Ele explica que a substituição de parte do diesel utilizado na frota de uma usina por biometano também melhora a pegada de carbono do etanol em quatro vezes, deixando-a em patamares mínimos quando se analisa o ciclo de vida. “Além de ter um novo produto no setor, poderemos melhorar de forma absurda a eficiência ambiental do etanol”, acrescenta o diretor da UNICA.
“A produção de biogás e biometano permite que o setor intensifique o uso da energia solar capturada na lavoura. Passamos a extrair mais energia útil para a sociedade de um mesmo hectare plantado, e ainda mantemos a geração de biofertilizantes que retornam para o campo após a biodigestão”, concluiu Rodrigues.
Expansão energética
De acordo com o Plano Decenal de Expansão de Energia (PDE 2032), da Empresa de Pesquisa Energética (EPE), vinculada ao Ministério de Minas e Energia, a produção de biometano da vinhaça e torta de filtro seria suficiente para suprir cerca de 20% da demanda de diesel puro do setor agropecuário. Caso se considerem as palhas e pontas, o estudo da EPE avalia que o segmento seria autossuficiente.

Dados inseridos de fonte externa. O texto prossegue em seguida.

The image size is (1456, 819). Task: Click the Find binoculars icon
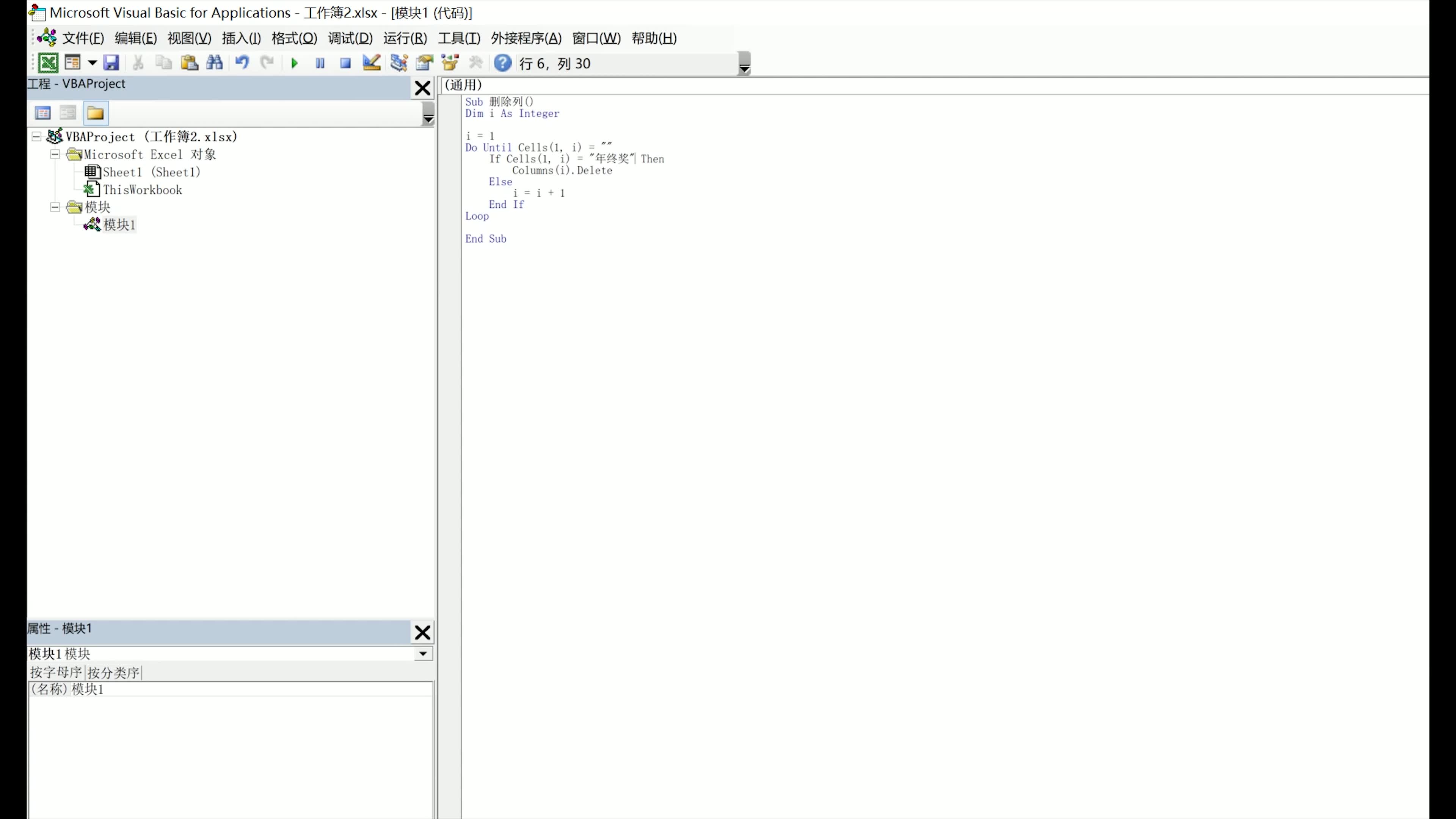(x=215, y=63)
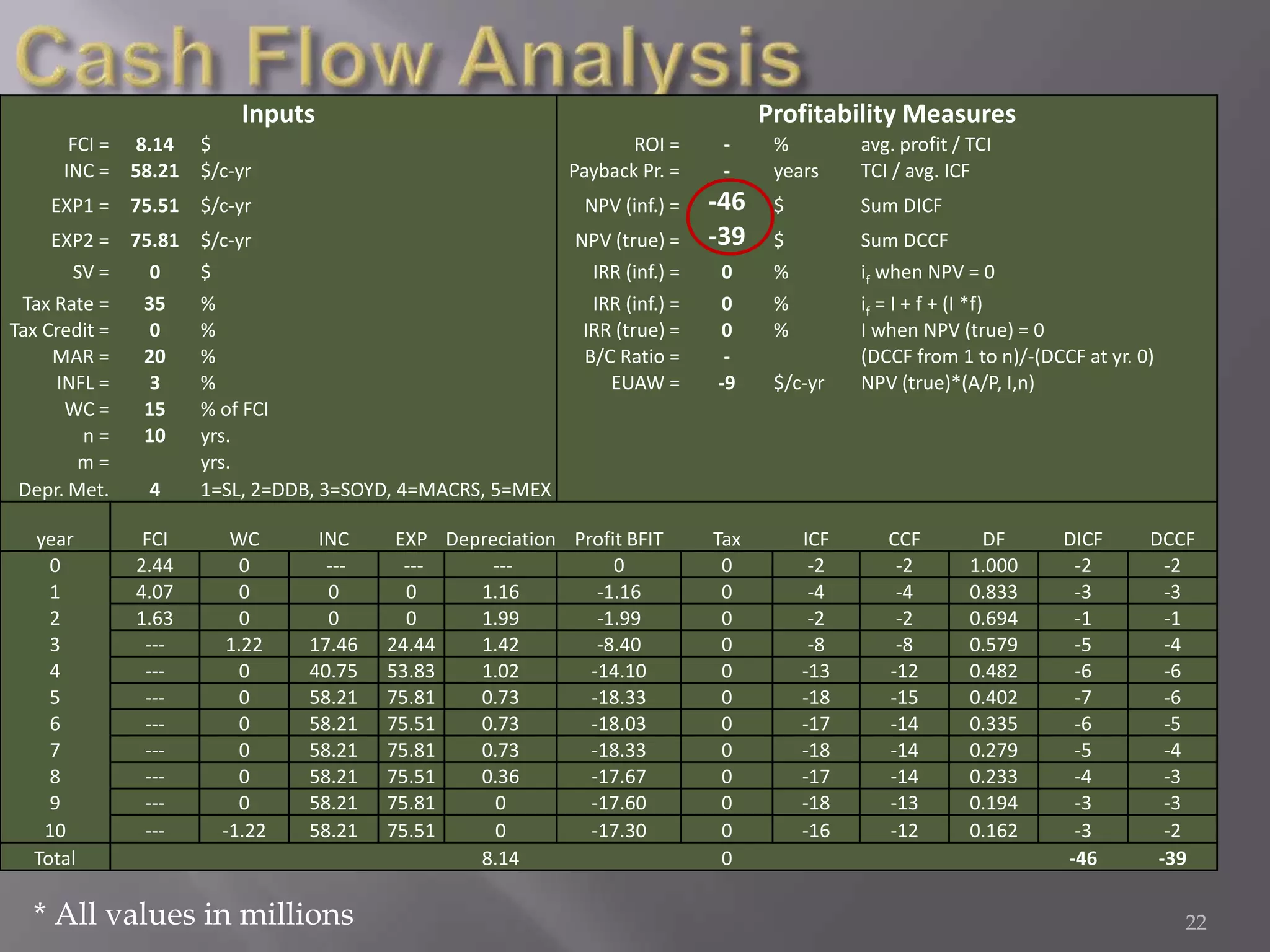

No Brasil, o potencial de biogás no setor sucroenergético é de aproximadamente 10,8 milhões de metros cúbicos por ano. Já o de biometano é 7,2 milhões de metros cúbicos por ano, segundo dados do Programa de Energia para o Brasil (BEP), do governo britânico e executado por um consórcio de organizações, entre elas a Fundação Getúlio Vargas (FGV).
O presidente da UNICA, Evandro Gussi, reforça que o setor sucroenergético brasileiro possui experiência e potencial para fornecimento de energia renovável e sustentável, como o biogás e o biometano, em nível escalonável. “Acreditamos que a indústria canavieira será vetor para outros sistemas produtivos que não têm escala para alavancar o aproveitamento de resíduos, em uma dinâmica extremamente orientada a mercado”, destaca Gussi.
Para se ter ideia do incremento nessa indústria sustentável, dados da Agência Internacional de Energia Renovável (IRENA), a capacidade mundial de geração de energia elétrica com a fonte biogás no ano 2000 era de 2.455 MW. Durante as últimas duas décadas, houve uma expansão do número de plantas de biogás para geração elétrica, atingindo em 2022 a capacidade instalada de 21.574 MW. Sete países (Alemanha, EUA, Reino Unido, Itália, China, França e Brasil) possuem mais de 70% das plantas de produção de energia elétrica com biogás, no mundo.